Meeting of the Parliament 02 February 2016
I, too, welcome the passage of the bill and support what it wants to achieve. As I have said, the Scottish Government is to be commended for putting educational attainment at the top of the political agenda. The bill sends a strong message nationally and locally and allows us to voice our concerns about inequality.
The fact that the bill places a statutory duty on local authorities to close the attainment gap keeps us focused on the prize. The bill also ensures that local authorities will have a chief education officer, similar to the situation in social work departments. I used to be a council member and can see how local authorities are merging departments to the point where children’s services and social work are in the same department. That is all well and good, but it is good to have a chief education officer who can make the arguments at management level in the local authority. That keeps the focus on education.

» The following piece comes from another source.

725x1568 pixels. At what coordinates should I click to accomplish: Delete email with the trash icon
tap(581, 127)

The £100 million attainment fund is quite rightly targeted on primary schools that serve our most deprived communities. The point of the attainment fund is to improve attainment overall. To do that, we must be open to innovation and new practice, and local authorities must work together—now, there’s an idea—and share best practice. That addresses some of the issues that Opposition members raised.

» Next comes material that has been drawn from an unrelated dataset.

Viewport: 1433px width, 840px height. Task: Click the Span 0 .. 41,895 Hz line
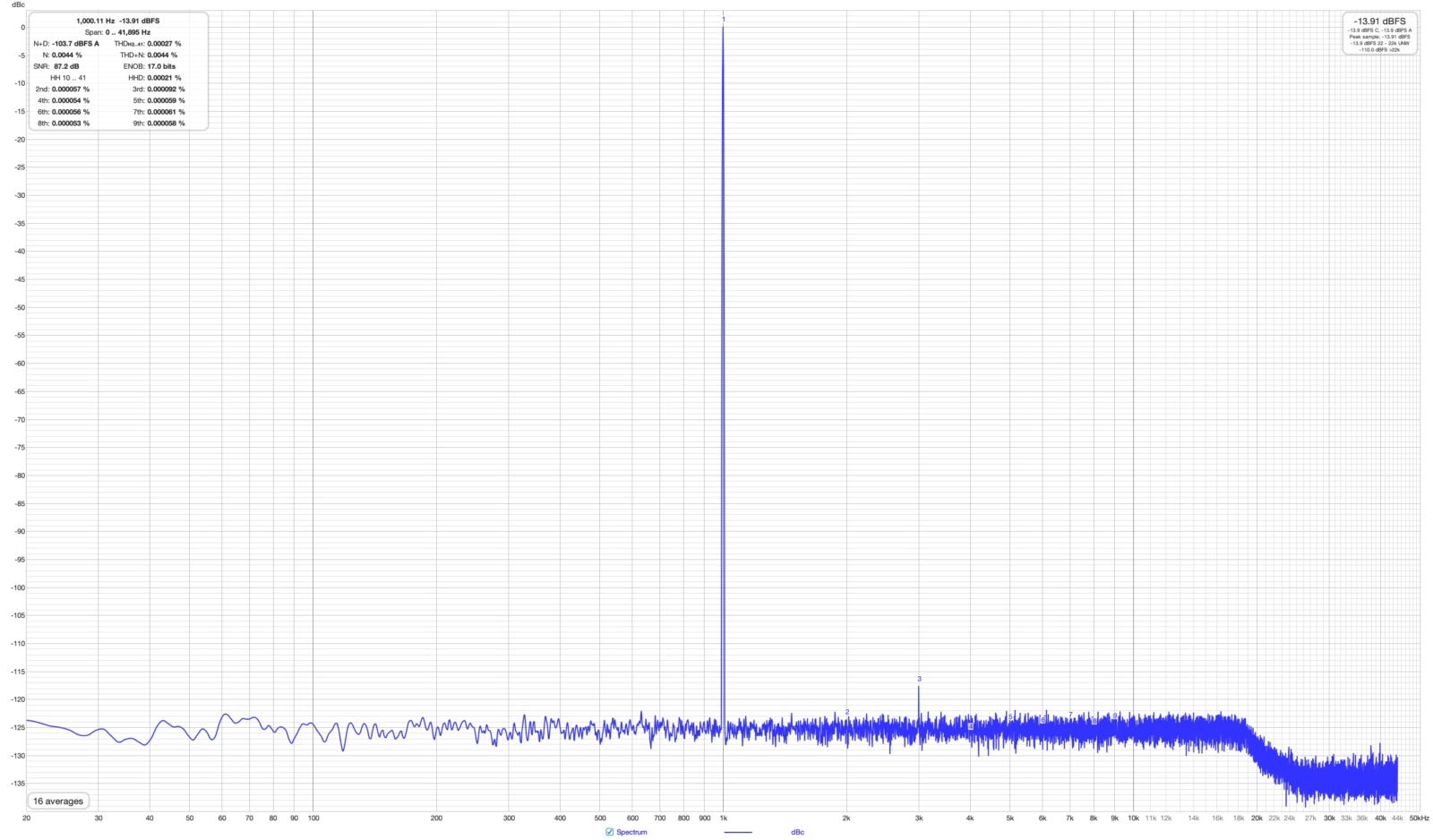tap(117, 32)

Education authorities need to have a long, hard look at themselves with regard to how they conduct their business and share best practice. During some of the evidence sessions, I asked COSLA and local authority representatives what they thought of various ideas for delivering education and gave them a couple of my own, but they had never looked at anything other than what they themselves were doing. They have to look at themselves and ensure that they are up for the challenge, because we live in extremely challenging times.
The provisions on the national improvement framework are obviously an important part of the bill. They will ensure that we have the opportunity to direct the right resource to the right place and the right child at the right time. Education Scotland said that the attainment advisers in all 32 local authorities should have the power to ensure that that happens.
I believe that the bill sends us in the right direction as we deal with the many challenges in closing the educational attainment gap, and that if we continue the debate and move forward we can ensure that we make that difference.